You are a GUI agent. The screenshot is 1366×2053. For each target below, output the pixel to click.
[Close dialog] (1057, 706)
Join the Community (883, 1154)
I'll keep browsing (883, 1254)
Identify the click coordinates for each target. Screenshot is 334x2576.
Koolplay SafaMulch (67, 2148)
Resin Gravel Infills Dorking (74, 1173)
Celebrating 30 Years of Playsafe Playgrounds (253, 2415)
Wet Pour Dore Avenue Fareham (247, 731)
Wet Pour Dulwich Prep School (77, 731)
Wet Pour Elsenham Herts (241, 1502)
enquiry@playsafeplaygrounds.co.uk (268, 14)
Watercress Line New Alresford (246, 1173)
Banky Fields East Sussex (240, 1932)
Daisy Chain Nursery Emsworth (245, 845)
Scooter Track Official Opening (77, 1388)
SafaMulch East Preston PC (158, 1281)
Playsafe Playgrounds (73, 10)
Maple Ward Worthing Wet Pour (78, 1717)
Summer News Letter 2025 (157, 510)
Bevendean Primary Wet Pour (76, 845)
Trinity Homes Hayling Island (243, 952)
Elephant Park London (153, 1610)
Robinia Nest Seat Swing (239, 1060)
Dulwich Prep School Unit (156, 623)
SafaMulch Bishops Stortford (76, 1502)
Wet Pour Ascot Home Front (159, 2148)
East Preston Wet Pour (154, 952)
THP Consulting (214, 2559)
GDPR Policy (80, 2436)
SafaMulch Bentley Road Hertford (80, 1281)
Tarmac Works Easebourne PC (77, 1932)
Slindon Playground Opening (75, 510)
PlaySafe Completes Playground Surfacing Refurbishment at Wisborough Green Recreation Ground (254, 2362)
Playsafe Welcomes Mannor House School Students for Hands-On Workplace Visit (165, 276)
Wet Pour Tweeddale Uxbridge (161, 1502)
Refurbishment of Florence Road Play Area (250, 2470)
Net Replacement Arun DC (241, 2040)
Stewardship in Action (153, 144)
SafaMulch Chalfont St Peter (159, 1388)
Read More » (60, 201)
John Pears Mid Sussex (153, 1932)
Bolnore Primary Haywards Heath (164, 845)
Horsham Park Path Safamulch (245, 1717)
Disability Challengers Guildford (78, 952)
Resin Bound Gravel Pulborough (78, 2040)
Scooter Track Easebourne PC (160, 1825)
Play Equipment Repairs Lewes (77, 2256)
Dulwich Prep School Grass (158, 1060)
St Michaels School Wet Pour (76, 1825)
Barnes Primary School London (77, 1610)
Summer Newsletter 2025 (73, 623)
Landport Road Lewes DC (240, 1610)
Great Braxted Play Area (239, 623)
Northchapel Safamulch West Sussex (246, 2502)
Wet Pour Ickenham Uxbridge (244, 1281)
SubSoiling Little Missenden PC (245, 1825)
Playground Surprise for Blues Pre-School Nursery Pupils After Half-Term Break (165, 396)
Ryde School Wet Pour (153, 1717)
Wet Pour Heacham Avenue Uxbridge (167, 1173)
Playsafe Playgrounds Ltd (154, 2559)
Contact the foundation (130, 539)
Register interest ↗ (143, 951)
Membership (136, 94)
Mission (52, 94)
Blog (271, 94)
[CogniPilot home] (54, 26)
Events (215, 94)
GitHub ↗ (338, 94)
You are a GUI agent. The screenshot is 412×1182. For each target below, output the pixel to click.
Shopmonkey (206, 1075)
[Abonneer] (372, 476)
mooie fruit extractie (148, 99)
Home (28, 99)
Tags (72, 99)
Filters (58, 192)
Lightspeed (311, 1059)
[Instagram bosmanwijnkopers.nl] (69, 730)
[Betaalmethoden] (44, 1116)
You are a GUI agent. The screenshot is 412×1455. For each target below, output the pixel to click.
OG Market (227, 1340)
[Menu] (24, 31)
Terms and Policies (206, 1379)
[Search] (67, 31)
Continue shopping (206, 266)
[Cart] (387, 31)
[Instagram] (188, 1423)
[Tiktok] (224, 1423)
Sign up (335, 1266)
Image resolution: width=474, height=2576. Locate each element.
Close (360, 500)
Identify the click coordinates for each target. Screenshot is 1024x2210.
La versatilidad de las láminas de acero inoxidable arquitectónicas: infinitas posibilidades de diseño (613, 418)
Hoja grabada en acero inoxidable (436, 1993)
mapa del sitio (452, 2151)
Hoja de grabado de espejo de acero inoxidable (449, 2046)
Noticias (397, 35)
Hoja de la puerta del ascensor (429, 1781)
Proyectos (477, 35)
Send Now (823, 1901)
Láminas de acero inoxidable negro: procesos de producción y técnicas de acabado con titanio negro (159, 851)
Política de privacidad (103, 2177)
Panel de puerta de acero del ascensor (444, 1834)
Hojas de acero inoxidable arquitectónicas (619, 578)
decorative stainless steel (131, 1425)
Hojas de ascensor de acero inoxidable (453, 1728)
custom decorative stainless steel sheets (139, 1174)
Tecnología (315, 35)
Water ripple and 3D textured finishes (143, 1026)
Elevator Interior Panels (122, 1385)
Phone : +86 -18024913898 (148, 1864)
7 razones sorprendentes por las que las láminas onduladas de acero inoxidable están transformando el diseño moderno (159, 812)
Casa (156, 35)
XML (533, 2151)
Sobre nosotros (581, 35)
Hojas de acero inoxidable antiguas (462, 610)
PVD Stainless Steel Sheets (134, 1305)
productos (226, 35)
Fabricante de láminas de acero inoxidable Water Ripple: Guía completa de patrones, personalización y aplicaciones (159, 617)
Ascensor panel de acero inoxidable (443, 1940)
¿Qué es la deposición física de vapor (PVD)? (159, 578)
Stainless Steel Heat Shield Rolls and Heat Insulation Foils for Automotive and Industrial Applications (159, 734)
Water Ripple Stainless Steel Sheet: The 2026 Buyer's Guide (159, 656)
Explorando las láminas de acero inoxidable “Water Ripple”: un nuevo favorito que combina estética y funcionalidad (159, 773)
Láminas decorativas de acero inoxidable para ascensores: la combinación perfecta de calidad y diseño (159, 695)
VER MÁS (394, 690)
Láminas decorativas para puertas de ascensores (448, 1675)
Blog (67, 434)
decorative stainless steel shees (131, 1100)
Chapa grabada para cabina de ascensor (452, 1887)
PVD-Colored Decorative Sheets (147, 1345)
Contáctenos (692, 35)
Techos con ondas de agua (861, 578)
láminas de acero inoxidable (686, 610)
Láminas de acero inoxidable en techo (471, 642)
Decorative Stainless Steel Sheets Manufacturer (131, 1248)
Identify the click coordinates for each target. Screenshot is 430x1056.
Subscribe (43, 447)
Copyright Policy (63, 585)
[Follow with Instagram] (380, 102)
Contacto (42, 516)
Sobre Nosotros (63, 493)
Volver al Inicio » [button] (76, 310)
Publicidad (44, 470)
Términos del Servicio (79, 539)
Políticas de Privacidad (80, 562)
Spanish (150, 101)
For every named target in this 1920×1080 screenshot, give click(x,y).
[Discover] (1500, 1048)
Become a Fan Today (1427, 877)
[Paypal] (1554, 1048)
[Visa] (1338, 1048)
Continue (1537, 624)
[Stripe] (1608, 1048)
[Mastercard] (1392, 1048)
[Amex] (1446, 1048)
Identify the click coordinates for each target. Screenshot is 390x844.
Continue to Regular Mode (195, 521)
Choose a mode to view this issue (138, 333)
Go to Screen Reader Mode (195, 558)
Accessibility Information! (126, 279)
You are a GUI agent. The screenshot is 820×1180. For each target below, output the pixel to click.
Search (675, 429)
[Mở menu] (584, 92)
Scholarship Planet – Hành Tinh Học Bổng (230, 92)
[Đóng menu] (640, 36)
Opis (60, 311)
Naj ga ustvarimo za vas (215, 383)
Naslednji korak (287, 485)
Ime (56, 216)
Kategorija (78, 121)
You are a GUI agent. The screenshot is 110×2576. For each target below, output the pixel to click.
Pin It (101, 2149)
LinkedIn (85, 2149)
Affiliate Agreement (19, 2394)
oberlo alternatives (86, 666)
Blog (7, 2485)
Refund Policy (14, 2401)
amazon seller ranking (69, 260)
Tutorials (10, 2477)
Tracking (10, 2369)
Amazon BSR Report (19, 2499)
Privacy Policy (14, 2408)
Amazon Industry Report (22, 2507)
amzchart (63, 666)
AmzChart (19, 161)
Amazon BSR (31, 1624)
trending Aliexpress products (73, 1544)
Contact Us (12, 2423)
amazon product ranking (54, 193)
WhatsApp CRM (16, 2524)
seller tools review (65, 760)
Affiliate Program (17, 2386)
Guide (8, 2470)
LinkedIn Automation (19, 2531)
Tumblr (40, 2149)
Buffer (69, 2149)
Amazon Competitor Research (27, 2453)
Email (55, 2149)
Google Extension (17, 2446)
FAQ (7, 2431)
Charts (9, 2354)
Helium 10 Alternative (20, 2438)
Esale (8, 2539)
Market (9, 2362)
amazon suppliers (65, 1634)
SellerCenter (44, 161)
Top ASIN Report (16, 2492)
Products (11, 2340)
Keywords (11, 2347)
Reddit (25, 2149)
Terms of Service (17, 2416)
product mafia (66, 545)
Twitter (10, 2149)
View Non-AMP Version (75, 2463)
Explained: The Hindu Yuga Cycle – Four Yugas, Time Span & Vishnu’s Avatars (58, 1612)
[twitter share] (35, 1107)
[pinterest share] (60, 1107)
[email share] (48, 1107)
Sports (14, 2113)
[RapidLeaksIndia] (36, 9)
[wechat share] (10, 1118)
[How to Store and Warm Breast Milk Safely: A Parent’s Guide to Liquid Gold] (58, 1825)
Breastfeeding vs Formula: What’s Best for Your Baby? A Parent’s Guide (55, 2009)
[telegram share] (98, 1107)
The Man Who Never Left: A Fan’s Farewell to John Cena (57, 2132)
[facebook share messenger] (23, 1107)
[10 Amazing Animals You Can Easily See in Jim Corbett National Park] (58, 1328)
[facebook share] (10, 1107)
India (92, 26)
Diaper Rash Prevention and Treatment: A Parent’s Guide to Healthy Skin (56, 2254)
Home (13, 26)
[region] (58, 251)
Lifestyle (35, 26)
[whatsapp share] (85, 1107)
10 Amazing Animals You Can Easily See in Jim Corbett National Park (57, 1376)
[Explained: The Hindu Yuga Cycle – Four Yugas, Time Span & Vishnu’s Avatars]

================================

▶ _TASK STATEMENT_:
Write out a verbatim copy of the data, beginning with its first line and ending with the line that contains "Wet Pour Dore Avenue Fareham (247, 731)".

▶ _TASK ANSWER_:
You are a GUI agent. The screenshot is 1366×2053. For each target below, output the pixel to click.
[Close dialog] (1057, 706)
Join the Community (883, 1154)
I'll keep browsing (883, 1254)
Identify the click coordinates for each target. Screenshot is 334x2576.
Koolplay SafaMulch (67, 2148)
Resin Gravel Infills Dorking (74, 1173)
Celebrating 30 Years of Playsafe Playgrounds (253, 2415)
Wet Pour Dore Avenue Fareham (247, 731)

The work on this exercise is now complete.